Впрочем, Джейсон Компсон и сам, без всякой подсказки, понимал, что Флем Сноупс никогда и ни с кем не подписал бы такую купчую, где можно было бы придраться к какой-нибудь ошибке, описке. Но Джейсон все же пытался подкопаться, и дядя Гэвин рассказывал об этом Чарльзу: Джейсон только тем и занимался, что искал способ, любой способ опротестовать или хотя бы поколебать право Сноупса на его землю, и в нем кипела холодная, неуемная злоба — злоба сектанта, который вдруг обнаружил, что другой проповедник за его спиной подкараулил и обработал его клиента или пациента, над которым он старался все лето; вернее, это была злоба обманщика, вора, одураченного, ограбленного другим вором или обманщиком. Но каждый раз он попадал впросак: право Сноупса на все имение Компсонов оказалось настолько прочным, что Джейсон наконец сдался: и на той же неделе тот же Уот Сноупс, который двадцать лет назад превратил старый особняк де Спейнов в несокрушимый дворец Флема, опять приехал и перестроил старый каретник Компсонов (он стоял поодаль, и Бенджи не удалось его поджечь) в небольшой двухэтажный флигель, я через месяц новый джефферсоновский Сноупс, Орест, поселился в этом флигеле. И не только как агент Флема Сноупса, который на месте должен был воспрепятствовать любым махинациям, какие могут придумать или изобрести Джейсон. Нет, уже к лету Рес обнес изгородями все прилегающие участки, разделил их на выпасы и стал торговать беспородным скотом и свиньями. Кроме того, к этому времени у него начались оживленные партизанские стычки со стариком Медоуфиллом, чей сад граничил с выпасом для свиней, который огородил Рес.

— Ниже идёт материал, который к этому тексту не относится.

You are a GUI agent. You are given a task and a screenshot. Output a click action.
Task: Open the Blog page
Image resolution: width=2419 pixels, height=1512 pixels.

Еще до войны старого Медоуфилла хорошо знал весь Джефферсон: он был так скуп, что смог уйти на покой и жить на сбережения от маленькой лесопилки. Уже после того, как он купил участок у Компсонов и выстроил себе хибарку без электричества и канализации, он еще около года работал на своей лесопилке, торгуя досками, а потом продал ее и стал жить в своем домишке, со своей забитой, замученной женой и единственной дочкой: и так как все понимали, что у живого и здорового человека (ушедшего на покой с лесопилки) не может быть ни одного лишнего доллара и у него в долг не возьмешь и ничего ему не продашь, то старый Медоуфилл мог спокойно сидеть и зарабатывать себе репутацию самого что ни на есть отъявленного сквалыги во всем Джефферсоне, а возможно, и во всем Йокнапатофском округе.
Чарльз помнил его дочку — тихонькую, смирную, как мышонок, девочку, на которую никто и не смотрел, пока она вдруг в 1942 году не только первой окончила с отличием среднюю школу, получив наивысшие оценки, каких никто до сих пор не получал, но, кроме того, ей предложили стипендию в пятьсот долларов, установленную президентом Джефферсонского банка (не сноупсовского, а другого) в память его единственного сына, морского летчика, погибшего в первых боях над Тихим океаном. От стипендии она отказалась. Она пошла к мистеру Холленду и сказала, что поступила на службу в телефонную компанию и стипендия ей не понадобится, но она хочет взять в долг пятьсот долларов в банке под свой будущий оклад и, после настойчивых расспросов, объяснила, что хочет поставить в своем домике ванну: до сих пор раз в неделю, по субботам, зимой и летом, мать грела воду на плите, наполняла круглый стиральный бак, ставила его на пол посреди кухни, и в этой воде все трое купались по очереди: сначала — отец, потом — дочка, а после всех — мать; тут мистер Холленд сам взялся за дело, установил за свой счет ванну и провел канализацию в доме Медоуфиллов, хотя старик бесился и возмущался (он не желал, чтобы в его доме хозяйничали посторонние, а уж если они решили швырять деньги, пусть лучше выдадут наличными), а Эсси было предоставлено постоянное место в банке.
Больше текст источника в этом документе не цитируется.